## [Required work]
Recast every line of the items below as a numbered list, skipping blank lines and leaving out the pictures.

## [Supplied records]
════════════════════

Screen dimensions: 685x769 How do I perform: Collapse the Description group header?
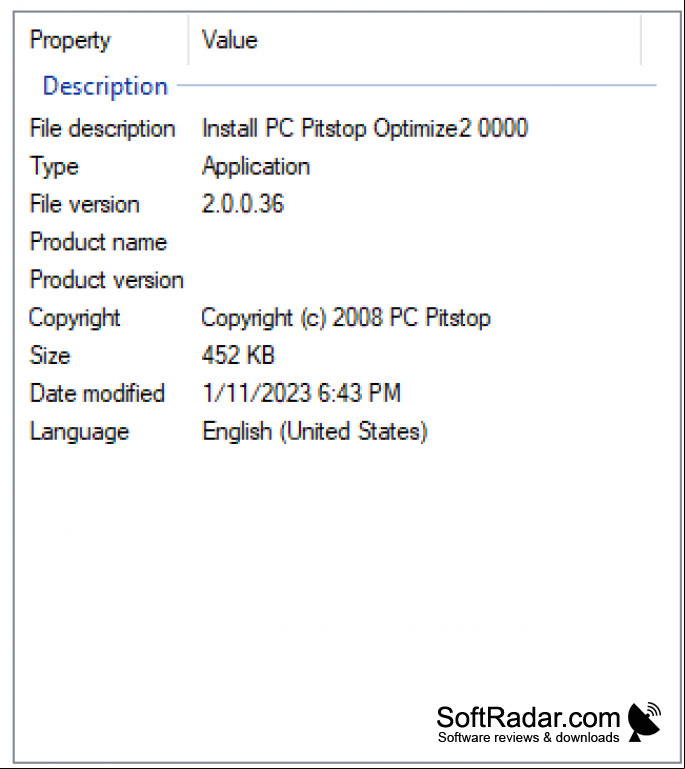(x=105, y=86)
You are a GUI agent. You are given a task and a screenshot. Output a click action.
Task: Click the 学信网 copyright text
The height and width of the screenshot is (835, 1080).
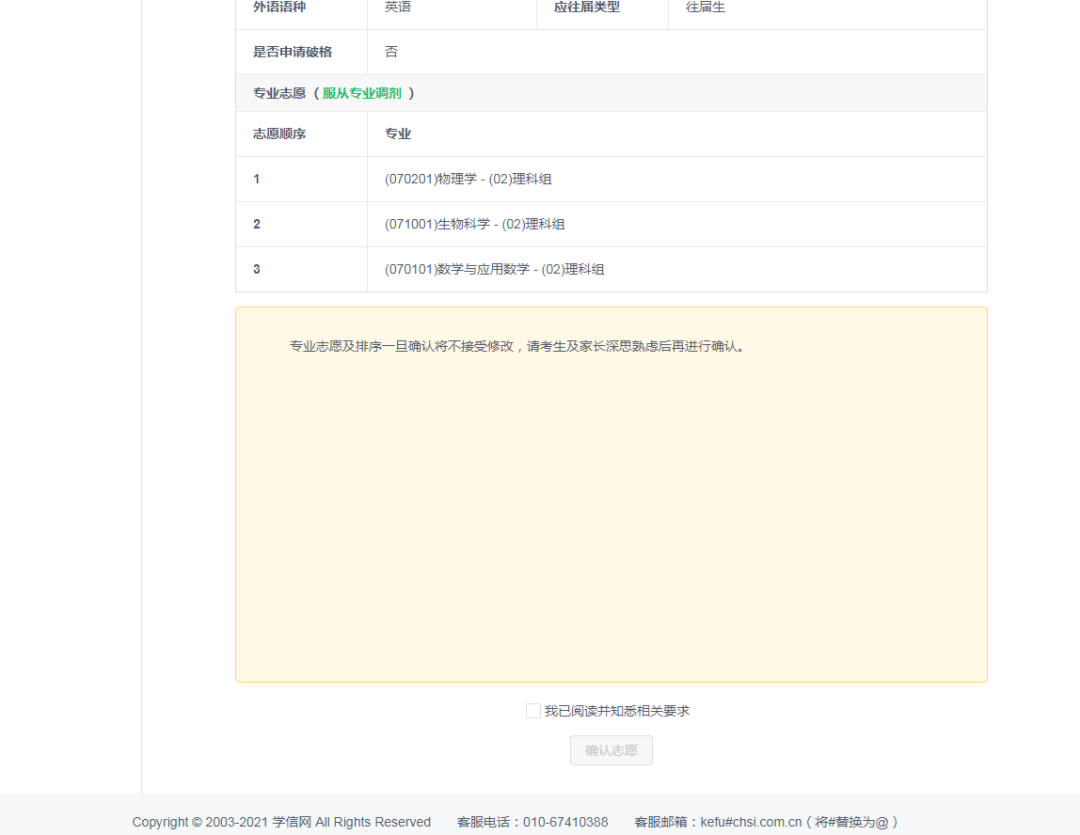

════════════════════

## [Exercise result]
1. Screen dimensions: 685x769 How do I perform: Collapse the Description group header?
2. (x=105, y=86)
3. You are a GUI agent. You are given a task and a screenshot. Output a click action.
4. Task: Click the 学信网 copyright text
5. The height and width of the screenshot is (835, 1080).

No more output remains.